▶ **Activity list**:
(1) Using the text on high mountain penstemon, decide whether each statement agrees with it. Answer yes or no for each, and quote the deciding words. (a) The species grows in the mountains of Montana and Idaho. (b) Its flowering stems are sometimes glaucous. (c) Its flowering stems generally reach 10 to 40 cm in height.
(2) From the text on high mountain penstemon, copy everything from "Plant species in" down to "from the stems.".

Scientific classification
- Kingdom: Plantae
- Clade: Embryophytes
- Clade: Tracheophytes
- Clade: Spermatophytes
- Clade: Angiosperms
- Clade: Eudicots
- Clade: Asterids
- Order: Lamiales
- Family: Plantaginaceae
- Genus: Penstemon
- Species: P. flavescens
- Binomial name: Penstemon flavescens Pennell

= Penstemon flavescens =

- Genus: Penstemon
- Species: flavescens
- Authority: Pennell

Plant species in the veronica family

Penstemon flavescens, the high mountain penstemon, is a species in the veronica family from the mountains of Montana and Idaho in the western United States.

==Description==
High mountain penstemon is a herbaceous plant with flowering stems that grow straight upwards, generally to 10 to 40 cm in height, but occasionally just 6 cm. They are never glaucous, but can be hairless or puberulent, covered in short and fine hairs that stand up strait from the stems.

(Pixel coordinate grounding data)

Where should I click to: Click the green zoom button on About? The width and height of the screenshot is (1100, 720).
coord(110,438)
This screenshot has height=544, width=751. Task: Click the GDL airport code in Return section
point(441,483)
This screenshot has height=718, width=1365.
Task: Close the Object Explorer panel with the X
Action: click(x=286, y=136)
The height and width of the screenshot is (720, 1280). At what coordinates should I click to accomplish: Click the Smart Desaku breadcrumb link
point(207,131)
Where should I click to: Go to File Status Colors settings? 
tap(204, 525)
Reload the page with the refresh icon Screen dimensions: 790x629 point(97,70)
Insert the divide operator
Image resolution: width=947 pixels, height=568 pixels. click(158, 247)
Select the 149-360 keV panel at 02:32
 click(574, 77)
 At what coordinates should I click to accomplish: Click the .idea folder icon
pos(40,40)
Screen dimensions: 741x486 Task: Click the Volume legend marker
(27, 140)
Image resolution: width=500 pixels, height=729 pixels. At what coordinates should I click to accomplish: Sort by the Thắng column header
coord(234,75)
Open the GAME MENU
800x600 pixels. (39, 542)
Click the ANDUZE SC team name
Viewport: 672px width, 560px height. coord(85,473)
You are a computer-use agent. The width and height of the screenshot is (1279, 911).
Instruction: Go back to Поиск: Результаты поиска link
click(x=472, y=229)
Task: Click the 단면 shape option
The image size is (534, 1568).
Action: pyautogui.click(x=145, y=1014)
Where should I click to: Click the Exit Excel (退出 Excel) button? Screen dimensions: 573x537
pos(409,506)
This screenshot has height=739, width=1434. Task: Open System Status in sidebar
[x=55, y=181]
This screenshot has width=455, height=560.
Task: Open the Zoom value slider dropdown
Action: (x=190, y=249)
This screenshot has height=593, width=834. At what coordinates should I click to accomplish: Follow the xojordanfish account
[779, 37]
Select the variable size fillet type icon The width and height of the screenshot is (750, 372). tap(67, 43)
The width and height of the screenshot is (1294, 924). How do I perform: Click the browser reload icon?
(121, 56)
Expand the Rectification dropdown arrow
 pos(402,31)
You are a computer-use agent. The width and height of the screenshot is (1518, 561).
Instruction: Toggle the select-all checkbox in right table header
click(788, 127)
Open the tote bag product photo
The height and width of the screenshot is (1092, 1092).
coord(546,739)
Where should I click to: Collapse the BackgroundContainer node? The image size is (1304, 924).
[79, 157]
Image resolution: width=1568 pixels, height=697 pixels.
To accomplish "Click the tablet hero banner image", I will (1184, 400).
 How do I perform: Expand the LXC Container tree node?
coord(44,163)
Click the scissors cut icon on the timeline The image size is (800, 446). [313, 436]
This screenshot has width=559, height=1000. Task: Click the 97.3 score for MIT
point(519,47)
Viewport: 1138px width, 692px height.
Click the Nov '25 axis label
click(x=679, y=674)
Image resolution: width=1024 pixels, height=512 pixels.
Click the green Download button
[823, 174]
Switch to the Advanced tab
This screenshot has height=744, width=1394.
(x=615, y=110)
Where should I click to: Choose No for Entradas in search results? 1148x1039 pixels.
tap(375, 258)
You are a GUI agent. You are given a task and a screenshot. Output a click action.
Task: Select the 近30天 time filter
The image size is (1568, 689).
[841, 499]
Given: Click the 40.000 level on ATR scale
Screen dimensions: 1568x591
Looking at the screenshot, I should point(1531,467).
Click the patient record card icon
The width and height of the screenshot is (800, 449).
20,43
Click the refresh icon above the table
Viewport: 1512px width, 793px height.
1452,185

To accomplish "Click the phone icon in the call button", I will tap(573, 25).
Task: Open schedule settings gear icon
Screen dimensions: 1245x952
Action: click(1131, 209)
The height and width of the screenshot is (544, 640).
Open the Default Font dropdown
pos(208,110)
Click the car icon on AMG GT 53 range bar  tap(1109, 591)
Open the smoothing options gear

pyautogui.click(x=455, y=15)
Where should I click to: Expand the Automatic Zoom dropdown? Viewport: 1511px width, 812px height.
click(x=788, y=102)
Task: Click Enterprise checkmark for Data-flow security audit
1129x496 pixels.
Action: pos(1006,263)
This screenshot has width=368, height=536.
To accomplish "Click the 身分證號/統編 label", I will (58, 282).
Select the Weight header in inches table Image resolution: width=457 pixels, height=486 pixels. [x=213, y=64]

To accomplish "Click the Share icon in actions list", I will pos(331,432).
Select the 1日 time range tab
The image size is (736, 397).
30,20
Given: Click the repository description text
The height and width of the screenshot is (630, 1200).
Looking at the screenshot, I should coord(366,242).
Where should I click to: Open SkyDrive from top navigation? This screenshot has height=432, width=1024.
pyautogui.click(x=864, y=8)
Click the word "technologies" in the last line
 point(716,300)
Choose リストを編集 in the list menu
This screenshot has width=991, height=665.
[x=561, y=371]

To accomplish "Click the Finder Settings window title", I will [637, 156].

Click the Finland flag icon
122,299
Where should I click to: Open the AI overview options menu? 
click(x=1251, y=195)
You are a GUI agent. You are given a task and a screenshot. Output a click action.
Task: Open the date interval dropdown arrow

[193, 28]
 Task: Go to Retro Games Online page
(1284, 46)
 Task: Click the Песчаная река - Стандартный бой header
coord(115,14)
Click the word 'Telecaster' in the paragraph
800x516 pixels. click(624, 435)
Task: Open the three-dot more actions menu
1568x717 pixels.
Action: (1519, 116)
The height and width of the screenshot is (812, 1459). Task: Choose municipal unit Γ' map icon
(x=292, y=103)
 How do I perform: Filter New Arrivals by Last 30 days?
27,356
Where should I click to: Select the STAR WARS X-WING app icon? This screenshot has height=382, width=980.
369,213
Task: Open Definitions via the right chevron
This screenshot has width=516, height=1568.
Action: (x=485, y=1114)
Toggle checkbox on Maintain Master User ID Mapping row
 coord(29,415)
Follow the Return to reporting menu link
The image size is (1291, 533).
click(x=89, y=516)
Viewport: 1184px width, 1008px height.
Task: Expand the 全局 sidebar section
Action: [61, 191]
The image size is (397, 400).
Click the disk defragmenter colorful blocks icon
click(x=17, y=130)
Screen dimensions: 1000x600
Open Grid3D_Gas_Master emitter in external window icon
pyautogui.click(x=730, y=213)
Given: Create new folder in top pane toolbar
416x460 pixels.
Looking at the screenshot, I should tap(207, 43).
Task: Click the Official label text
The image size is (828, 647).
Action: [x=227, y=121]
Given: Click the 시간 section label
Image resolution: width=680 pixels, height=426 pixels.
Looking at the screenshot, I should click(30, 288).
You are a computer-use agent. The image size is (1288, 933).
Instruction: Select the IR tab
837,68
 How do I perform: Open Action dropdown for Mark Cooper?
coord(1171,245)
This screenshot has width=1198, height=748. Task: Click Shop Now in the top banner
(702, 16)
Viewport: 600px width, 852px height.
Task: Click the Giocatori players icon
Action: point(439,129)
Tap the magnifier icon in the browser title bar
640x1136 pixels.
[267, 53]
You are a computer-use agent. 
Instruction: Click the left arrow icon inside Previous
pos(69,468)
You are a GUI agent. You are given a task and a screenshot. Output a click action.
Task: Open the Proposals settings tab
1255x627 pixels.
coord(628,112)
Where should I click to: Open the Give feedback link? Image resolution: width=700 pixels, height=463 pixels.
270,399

▶ **Task-by-task results**:
(1)
(a) Yes: "from the mountains of Montana and Idaho in the western United States"
(b) No: "They are never glaucous"
(c) Yes: "generally to 10 to 40 cm in height"

(2)
Plant species in the veronica family

Penstemon flavescens, the high mountain penstemon, is a species in the veronica family from the mountains of Montana and Idaho in the western United States.

==Description==
High mountain penstemon is a herbaceous plant with flowering stems that grow straight upwards, generally to 10 to 40 cm in height, but occasionally just 6 cm. They are never glaucous, but can be hairless or puberulent, covered in short and fine hairs that stand up strait from the stems.